Given task: List every sticker count that the passage on unaffordable housing below reports for damaged properties, giving the color for each.

Reading passage:
## BEGIN

2 Unaffordable accommodation
Affordability is an essential feature of the right to adequate housing. If individuals cannot access affordable homes, they are deprived of a place that is determinant to their development and central to health, family and social cohesion.77 To this end, states must ensure that access to housing remains affordable and provide financial assistance to certain people who face hardship. In Aotearoa, the right to affordable housing,
however, is not provided for in domestic legislation, and the issue has received growing concerns from both the special rapporteur on the right to adequate housing and the New Zealand Human Rights Commission. Housing has been treated as a business rather than a basic necessity, and affordability has been measured against the market’s ability to bear increases rather than household income. Without state intervention, the financial assistance provided to low-income people to help them acquire their home has been reduced over the years to a trivial amount. Subsequently, in the last decade, fewer affordable houses have been built, while on the contrary, there have been abundant constructions of upper-market houses.78
With an unregulated housing market comes a rise in housing costs and rental prices. Between 2001 and 2019, median house prices increased by an alarming 234.3 per cent, with Auckland being the most unaffordable area.79 Similarly, between 2009 and 2017, median weekly rents rose by
38.7 per cent. This increase severely impacted low-income households as they spend over 50 per cent of their income on rent,80 leaving them without the necessary resources to afford food, power, or water.
The housing situation, especially in the Auckland region, was already dire prior to the January floods and Cyclone Gabrielle. But with each widespread natural event, further pressure is added to the housing market. According to the data reported to the MBIE, the assessment team so far has issued 357 red stickers and 1,943 yellow stickers to flood-damaged properties across Auckland.81 Following Cyclone Gabrielle, an additional 227 red stickers and 335 yellow stickers were added to the count.82 As a result, the availability of new rentals inevitably dropped, and the cost of renting increased as homeowners entered the rental market in search of temporary accommodation while their homes were being repaired or rebuilt. Less than a week after the cyclone, demands for temporary rentals increased dramatically. Landlords reported getting an overwhelming number of attendees to property viewings, sometimes three times more than usual.83 Notably, more than half of the attendees disclosed they had been displaced due to weather events.

## END

Given material:

## BEGIN

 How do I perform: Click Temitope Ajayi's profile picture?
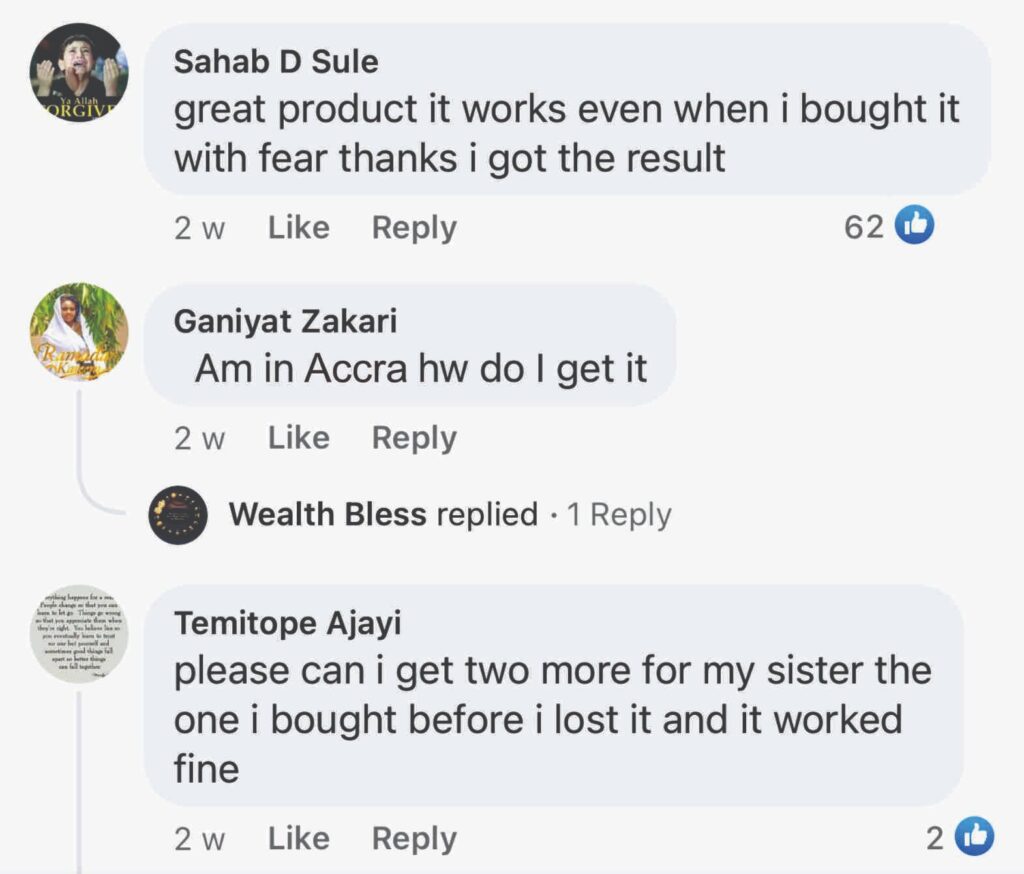pyautogui.click(x=79, y=634)
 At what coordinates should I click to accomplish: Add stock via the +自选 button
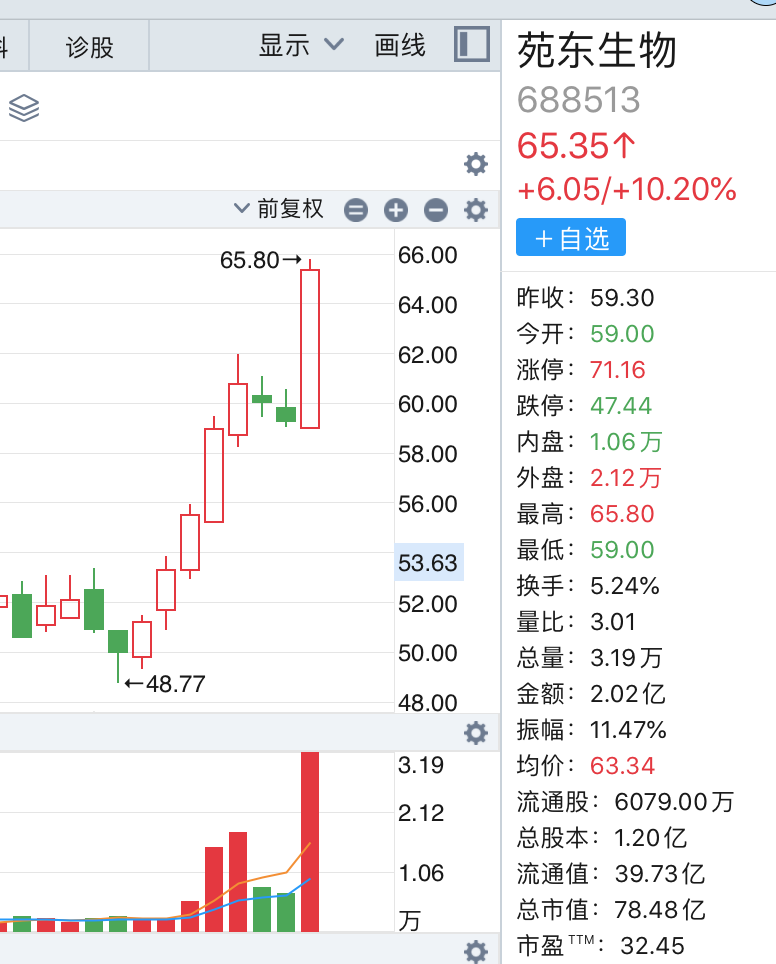pyautogui.click(x=571, y=238)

## END

Written reply:
- 357 red stickers
- 1,943 yellow stickers
- 227 red stickers (added after Cyclone Gabrielle)
- 335 yellow stickers (added after Cyclone Gabrielle)